§ **ABOUT THIS TASK**
For the material that follows, state how many lines contain the word "section", and add nothing.

§ **THE RECORDS**
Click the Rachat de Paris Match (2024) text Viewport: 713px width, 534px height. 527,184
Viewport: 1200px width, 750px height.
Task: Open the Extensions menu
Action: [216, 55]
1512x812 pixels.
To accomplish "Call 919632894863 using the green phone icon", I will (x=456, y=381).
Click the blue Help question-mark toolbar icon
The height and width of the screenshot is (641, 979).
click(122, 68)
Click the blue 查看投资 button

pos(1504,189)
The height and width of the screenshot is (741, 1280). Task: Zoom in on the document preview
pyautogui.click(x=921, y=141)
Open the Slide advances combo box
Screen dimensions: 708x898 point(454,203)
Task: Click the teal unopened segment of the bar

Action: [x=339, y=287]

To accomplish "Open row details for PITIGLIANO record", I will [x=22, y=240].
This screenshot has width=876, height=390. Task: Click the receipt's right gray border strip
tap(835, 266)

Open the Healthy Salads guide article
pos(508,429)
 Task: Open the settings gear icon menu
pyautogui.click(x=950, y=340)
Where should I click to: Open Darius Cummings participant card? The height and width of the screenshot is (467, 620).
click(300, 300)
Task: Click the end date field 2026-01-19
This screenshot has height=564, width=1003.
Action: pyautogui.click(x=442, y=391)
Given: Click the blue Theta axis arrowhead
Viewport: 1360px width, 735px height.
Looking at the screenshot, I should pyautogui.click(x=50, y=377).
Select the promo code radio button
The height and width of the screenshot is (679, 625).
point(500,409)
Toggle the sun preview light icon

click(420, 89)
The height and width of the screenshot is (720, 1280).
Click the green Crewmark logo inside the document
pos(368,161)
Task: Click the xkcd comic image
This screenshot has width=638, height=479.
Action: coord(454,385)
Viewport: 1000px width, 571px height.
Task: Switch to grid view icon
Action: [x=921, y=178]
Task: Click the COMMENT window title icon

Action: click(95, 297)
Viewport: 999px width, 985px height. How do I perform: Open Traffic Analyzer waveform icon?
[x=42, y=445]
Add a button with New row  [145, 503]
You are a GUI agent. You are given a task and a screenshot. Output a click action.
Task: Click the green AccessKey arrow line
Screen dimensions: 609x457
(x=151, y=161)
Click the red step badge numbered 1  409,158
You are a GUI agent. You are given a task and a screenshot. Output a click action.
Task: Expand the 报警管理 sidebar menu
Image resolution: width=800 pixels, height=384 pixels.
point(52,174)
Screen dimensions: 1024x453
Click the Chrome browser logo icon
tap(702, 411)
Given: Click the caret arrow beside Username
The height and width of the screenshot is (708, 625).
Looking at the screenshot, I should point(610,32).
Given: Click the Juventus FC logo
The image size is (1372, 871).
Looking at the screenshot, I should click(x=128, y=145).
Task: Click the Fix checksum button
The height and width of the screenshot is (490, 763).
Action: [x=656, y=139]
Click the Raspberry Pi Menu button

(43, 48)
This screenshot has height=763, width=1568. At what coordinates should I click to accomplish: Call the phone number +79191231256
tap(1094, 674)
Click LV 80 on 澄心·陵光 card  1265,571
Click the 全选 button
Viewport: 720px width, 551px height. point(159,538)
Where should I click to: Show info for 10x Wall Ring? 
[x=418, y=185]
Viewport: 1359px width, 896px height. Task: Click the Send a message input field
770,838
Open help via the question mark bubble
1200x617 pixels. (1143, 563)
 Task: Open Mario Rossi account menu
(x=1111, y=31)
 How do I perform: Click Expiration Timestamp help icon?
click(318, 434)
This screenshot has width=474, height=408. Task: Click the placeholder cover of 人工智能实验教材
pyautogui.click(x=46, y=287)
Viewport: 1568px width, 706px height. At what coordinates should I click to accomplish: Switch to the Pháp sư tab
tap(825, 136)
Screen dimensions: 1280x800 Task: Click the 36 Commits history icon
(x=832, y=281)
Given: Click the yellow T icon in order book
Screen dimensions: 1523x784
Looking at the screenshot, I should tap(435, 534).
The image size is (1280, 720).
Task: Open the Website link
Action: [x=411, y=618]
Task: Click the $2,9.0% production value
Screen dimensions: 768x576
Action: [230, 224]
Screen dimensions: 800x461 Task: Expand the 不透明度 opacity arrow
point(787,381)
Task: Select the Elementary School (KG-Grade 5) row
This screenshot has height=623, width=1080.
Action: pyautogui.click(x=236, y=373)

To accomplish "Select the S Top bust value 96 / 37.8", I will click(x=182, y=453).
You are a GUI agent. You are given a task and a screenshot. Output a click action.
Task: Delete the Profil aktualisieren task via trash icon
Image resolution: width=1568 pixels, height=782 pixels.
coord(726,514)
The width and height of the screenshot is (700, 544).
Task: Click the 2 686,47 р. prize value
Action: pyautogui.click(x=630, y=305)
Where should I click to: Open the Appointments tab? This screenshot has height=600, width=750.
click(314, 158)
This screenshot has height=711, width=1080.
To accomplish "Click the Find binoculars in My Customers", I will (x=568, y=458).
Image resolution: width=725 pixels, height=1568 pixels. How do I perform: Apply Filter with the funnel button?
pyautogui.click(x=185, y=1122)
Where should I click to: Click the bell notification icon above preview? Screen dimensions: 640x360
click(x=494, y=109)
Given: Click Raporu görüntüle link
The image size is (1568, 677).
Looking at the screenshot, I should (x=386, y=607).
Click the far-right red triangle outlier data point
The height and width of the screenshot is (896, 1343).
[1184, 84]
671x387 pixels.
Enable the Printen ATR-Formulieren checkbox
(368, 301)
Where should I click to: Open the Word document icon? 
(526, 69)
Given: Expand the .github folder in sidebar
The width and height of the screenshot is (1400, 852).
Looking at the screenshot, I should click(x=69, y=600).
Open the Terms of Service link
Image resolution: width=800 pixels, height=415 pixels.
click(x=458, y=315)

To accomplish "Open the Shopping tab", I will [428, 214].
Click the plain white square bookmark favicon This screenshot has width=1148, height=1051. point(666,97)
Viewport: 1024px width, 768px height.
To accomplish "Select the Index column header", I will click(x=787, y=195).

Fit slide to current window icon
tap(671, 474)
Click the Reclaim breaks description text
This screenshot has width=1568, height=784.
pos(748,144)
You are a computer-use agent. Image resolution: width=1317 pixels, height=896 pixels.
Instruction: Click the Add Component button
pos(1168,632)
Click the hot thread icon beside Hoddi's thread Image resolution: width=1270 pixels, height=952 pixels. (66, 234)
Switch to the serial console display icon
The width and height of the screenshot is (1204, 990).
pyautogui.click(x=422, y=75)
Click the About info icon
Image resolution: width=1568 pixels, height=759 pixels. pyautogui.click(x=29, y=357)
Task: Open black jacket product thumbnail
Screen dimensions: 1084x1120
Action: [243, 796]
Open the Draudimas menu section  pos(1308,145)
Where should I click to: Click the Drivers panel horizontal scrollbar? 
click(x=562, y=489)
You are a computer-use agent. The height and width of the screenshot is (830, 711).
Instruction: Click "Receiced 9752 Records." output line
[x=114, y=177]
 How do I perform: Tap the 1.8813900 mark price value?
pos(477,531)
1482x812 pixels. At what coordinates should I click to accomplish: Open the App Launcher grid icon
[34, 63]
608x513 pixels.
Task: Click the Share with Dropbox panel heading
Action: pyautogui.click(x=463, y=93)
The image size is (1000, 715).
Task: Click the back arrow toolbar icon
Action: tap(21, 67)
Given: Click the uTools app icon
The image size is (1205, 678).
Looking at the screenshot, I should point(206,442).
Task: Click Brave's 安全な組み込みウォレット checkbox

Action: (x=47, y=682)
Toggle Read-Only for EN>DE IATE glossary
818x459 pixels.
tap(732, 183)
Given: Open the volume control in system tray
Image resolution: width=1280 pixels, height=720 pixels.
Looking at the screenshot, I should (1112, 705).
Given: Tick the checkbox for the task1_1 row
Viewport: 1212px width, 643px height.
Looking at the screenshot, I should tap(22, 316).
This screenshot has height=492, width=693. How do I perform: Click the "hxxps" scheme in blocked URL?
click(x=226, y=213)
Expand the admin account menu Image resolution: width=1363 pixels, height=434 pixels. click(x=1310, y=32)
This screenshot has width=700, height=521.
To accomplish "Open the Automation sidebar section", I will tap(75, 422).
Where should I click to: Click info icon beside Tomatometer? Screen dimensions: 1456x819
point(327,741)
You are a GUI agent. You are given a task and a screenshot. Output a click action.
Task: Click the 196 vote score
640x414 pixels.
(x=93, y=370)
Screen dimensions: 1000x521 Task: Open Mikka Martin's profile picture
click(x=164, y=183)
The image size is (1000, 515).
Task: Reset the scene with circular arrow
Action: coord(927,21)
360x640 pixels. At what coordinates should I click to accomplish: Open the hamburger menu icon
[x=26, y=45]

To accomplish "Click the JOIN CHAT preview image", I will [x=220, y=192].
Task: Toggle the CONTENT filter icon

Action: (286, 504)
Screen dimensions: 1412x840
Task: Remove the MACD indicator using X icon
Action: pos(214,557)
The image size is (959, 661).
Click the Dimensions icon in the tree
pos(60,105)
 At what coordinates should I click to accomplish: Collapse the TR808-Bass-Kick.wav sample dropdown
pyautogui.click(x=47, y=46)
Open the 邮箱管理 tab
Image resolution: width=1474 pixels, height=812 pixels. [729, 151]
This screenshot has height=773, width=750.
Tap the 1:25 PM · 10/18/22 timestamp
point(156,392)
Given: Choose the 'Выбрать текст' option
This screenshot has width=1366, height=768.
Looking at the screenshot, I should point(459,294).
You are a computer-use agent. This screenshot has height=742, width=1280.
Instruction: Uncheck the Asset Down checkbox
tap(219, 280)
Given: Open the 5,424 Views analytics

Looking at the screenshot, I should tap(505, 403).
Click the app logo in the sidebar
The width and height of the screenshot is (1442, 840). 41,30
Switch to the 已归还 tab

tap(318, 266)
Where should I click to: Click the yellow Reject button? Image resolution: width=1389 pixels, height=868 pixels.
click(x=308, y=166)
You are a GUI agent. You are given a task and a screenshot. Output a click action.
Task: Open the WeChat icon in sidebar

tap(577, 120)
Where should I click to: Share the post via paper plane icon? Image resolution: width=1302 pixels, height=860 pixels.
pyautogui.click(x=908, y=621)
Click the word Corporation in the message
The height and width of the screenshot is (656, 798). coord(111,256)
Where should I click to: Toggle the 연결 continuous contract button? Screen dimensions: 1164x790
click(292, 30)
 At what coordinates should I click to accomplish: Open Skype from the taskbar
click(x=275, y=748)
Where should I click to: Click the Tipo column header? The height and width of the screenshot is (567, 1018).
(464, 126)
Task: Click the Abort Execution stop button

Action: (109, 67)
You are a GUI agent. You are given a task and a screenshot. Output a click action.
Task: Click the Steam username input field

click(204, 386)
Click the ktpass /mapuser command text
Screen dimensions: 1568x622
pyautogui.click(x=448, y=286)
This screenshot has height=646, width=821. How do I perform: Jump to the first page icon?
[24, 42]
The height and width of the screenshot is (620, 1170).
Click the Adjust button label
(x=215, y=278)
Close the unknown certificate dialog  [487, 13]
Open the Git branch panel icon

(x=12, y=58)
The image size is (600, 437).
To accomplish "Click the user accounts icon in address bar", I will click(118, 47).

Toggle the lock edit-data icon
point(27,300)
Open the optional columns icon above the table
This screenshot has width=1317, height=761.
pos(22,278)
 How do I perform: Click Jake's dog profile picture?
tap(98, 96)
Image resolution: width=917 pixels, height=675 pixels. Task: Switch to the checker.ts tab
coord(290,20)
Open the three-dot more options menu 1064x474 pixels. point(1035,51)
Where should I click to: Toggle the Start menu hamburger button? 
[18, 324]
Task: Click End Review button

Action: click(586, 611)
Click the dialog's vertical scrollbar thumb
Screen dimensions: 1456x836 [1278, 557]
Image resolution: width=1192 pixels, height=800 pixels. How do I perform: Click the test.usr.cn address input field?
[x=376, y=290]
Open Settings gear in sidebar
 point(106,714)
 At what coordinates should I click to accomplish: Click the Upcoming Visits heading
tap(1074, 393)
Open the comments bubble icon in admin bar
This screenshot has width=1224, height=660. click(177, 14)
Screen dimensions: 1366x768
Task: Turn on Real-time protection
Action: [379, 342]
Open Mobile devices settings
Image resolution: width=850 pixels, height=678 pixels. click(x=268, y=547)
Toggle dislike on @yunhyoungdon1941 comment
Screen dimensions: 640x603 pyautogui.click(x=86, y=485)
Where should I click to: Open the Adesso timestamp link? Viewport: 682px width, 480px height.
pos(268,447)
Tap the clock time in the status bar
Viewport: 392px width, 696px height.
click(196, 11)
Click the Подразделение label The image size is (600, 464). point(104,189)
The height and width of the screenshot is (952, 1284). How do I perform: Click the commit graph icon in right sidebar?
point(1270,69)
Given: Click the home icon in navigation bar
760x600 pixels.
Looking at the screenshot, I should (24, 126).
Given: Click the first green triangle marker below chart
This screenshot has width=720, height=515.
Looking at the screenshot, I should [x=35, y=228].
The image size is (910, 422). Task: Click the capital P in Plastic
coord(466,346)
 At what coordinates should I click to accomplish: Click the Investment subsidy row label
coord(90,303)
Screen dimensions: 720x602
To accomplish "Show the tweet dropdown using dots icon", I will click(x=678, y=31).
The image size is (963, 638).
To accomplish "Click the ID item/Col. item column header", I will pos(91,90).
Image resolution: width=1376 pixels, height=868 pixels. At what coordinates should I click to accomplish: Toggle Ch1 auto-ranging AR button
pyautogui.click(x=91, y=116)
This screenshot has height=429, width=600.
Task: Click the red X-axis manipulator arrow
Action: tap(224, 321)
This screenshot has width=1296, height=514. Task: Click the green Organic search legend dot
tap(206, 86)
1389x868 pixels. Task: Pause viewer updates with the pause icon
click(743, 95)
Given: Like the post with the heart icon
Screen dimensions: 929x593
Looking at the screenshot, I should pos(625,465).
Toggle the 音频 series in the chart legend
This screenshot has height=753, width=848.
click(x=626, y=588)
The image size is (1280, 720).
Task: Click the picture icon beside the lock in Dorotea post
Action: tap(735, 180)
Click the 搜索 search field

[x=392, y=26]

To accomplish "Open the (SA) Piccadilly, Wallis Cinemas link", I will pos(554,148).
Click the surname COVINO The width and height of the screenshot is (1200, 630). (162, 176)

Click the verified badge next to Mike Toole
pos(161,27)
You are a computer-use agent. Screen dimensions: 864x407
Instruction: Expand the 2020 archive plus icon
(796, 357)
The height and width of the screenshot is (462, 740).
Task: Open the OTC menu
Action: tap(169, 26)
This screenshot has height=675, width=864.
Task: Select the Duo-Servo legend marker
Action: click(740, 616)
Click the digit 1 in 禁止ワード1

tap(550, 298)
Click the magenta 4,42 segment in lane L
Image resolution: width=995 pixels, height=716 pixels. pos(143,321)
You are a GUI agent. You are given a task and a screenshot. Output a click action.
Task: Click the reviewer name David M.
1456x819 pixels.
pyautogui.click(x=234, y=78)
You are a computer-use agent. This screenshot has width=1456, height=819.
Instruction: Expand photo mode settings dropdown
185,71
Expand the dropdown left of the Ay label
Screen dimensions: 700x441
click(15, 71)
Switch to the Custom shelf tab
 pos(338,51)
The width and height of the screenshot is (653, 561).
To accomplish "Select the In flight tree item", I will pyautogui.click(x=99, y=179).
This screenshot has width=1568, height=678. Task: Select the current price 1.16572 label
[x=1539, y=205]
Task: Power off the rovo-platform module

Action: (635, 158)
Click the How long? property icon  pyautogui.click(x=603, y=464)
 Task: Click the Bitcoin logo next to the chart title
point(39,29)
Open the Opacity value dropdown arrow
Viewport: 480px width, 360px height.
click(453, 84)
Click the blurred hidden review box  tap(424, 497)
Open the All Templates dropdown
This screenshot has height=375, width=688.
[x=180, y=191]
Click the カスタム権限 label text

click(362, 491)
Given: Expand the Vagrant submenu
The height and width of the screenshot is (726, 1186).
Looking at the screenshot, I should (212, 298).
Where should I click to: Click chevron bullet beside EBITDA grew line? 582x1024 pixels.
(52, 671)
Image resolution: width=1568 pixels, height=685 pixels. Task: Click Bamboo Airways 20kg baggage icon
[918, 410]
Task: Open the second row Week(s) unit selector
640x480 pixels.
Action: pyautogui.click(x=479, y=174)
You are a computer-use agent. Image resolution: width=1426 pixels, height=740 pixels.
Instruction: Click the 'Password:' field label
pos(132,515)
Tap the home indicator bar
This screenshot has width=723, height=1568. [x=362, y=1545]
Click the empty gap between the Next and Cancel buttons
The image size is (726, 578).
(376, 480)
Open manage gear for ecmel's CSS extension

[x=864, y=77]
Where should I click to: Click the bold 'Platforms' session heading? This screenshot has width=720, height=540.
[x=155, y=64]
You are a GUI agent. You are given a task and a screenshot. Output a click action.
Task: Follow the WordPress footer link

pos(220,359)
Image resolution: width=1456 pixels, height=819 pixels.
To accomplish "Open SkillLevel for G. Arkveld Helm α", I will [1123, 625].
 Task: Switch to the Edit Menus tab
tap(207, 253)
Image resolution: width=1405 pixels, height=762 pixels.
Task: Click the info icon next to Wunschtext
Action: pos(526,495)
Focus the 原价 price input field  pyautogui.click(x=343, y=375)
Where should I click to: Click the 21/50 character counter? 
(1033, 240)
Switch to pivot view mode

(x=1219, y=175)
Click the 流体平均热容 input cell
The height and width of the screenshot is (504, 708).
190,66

§ **RESULT FOR THIS EXERCISE**
2